President’s Report: Hallways Project History -Dott presented the following background report on the Hallway Project:
Since we always get three (3) Bids on all Projects, our original intent was to have 3 different designers present their ideas, set them up in the lobby, have owners select one and give the job to the designer who won the competition. I quickly discovered Design/Decorators don’t work that way. They will not spend time, effort or materials to prepare ideas for you unless they know they have the job. Reason: People take their ideas but hire a favorite person. During 2005, the complaints became more numerous but we had to postpone it due to the Air/Conditioner Riser piping becoming unsafe.
Over the weekend of 7/15 a wild rumor circulated regarding Liz’s design plans. I contacted Liz and requested she get info to me ASAP so I could get letters to owners correcting the rumors and I would need it out by 7/18 to give 14 day notice.
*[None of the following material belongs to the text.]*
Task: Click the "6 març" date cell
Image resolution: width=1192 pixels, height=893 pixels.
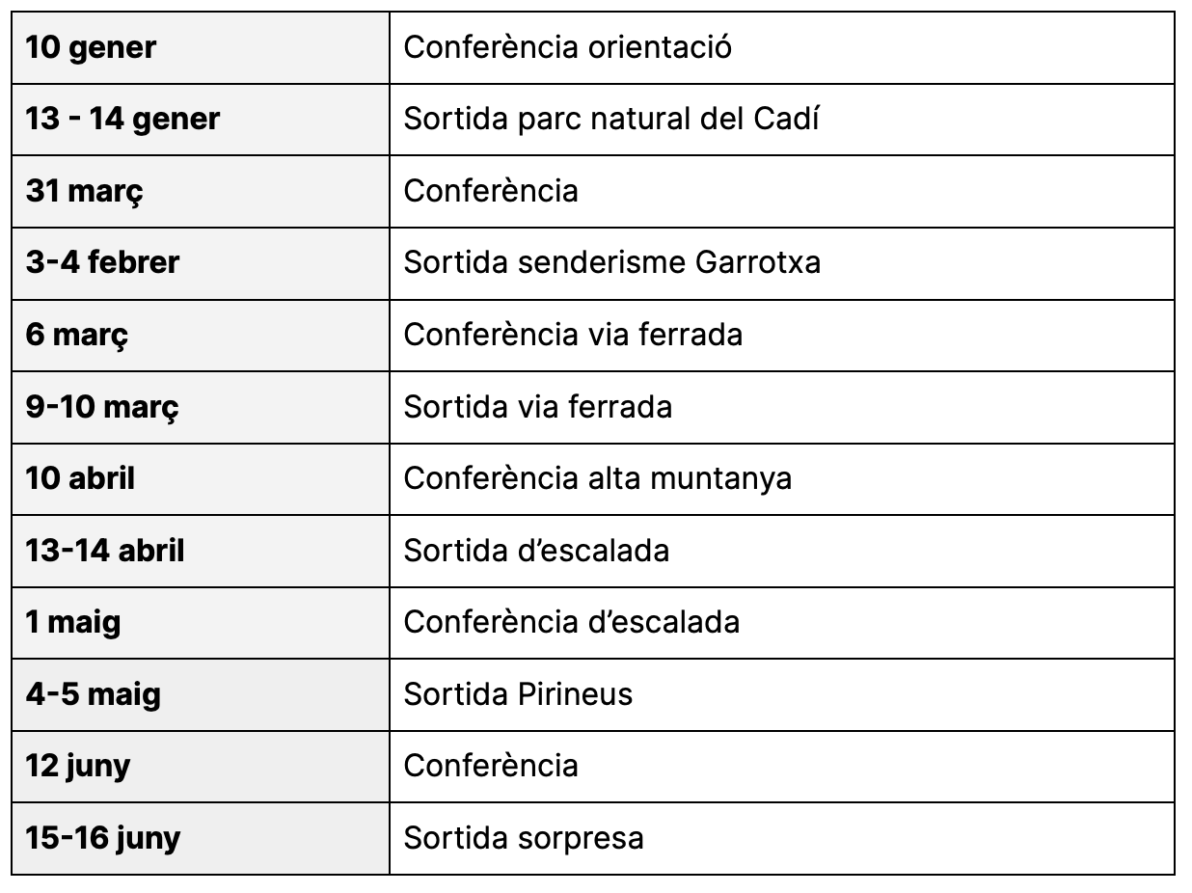Action: pos(201,335)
NOTE - Several of the persons signing the petition received a memo one week earlier stating they were past due on Hurricane Reserves and should pay before Decorating Assessment comes due in the next few weeks. Some have not paid quarterly Maintenance. Regarding expense and choice, Eric will discuss this. Signers of the Petition stated “in no rush.” Well, the majority of owners are in a rush, as mentioned since 2003.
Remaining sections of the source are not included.